TEXT SEGMENT |
(begin)
For basically any high-performance computation, memory layout and access pattern are critical. Common wisdom is that linear, contiguous memory performs best and should almost always be preferred. However, it should be intuitively clear that this has diminishing returns: processing a single 32 GB block vs processing two 16 GB blocks will not meaningfully differ in performance. Working with smaller blocks enables some interesting data structures, so I've set out to experimentally determine what block size is needed to effectively capture the full performance.

Findings

Setup and detailed analysis below, but my personal takeaway is:

• 1 MB blocks are enough for basically any workload of this kind
• 128 kB blocks suffice once you have at least ~1 cycle per processed byte
• 4 kB blocks are already enough once you're above roughly ~10 cycles per processed byte

(for raw data processing, not necessarily if there are other per-block costs)
(end)
MATERIAL |
(begin)
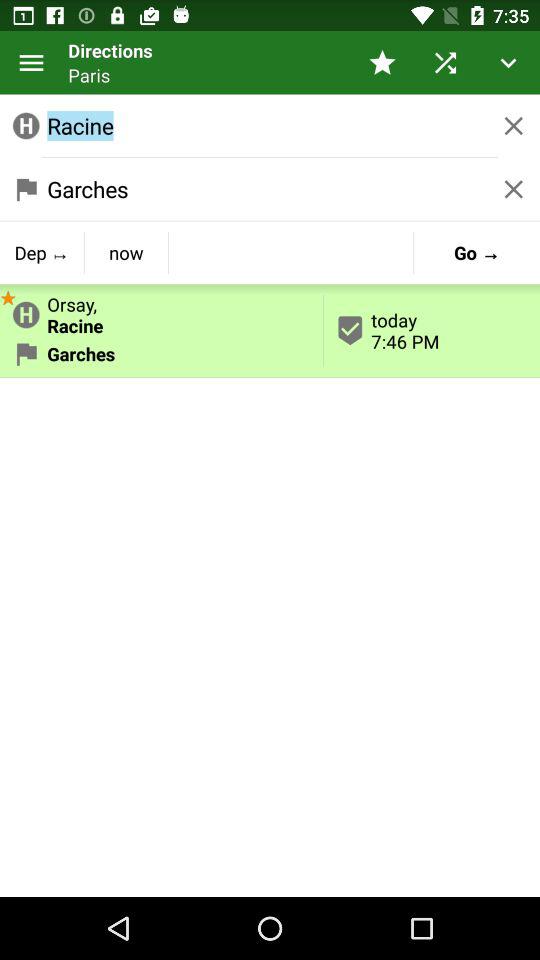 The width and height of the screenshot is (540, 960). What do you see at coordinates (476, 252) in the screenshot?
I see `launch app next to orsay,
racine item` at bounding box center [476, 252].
(end)
EXERCISES TO COMPLETE |
A – Using the memory block size text, decide whether each statement agrees with it. Answer yes or no for each, quoting the deciding words.
(i) Blocks of 4 kB are enough once a workload exceeds roughly 10 cycles per processed byte.
(ii) Processing a single 32 GB block performs meaningfully better than processing two 16 GB blocks.
(iii) The block size recommendations are said to hold even when there are other per-block costs.
B – Write a continuation of the memory block size text, starting right after its final line.
The data accompanying the memory block size text was taken from a separate source.

REPLIES |
A –
(i) Yes: "4 kB blocks are already enough once you're above roughly ~10 cycles per processed byte"
(ii) No: "processing a single 32 GB block vs processing two 16 GB blocks will not meaningfully differ in performance"
(iii) No: "(for raw data processing, not necessarily if there are other per-block costs)"

B –
This is the full results chart for my Ryzen 9 7950X3D, effectively showing the block sizes needed for peak performance across different workloads. The rest of this post will go over the setup and discuss a few isolated graphs.

Code and results are available here: github.com/solidean/bench-linear-access

Setup

The memory hierarchy of modern CPUs is famously complex, so I've tried to create an experimental setup where we can isolate and control the effects well enough to make our results generalize.

Our main question is: when we have to process a data set in blocks of linear memory, how large do the individual blocks have to be so that any penalty in jumping between blocks is amortized?

For that, our "processing kernel" takes a span<span<float const> const> (or float**) and returns an opaque uint64_t result (to make sure the optimizer cannot elide our computation). This is effectively the non-owning version of "vector of blocks".

For example, the scalar_stats kernel is

// Scalar stats kernel: computes running stats over all blocks.
// Returns a mini hash (no quality requirements) to prevent elision.
uint64_t kernel_scalar_stats(std::span<std::span<float const> const> data)
{
    struct stats
    {
        float m0 = 0, m1 = 0, m2 = 0;
        float min = +std::numeric_limits<float>::max();
        float max = -std::numeric_limits<float>::max();
    };

    stats s;
    for (auto block : data)
        for (auto d : block)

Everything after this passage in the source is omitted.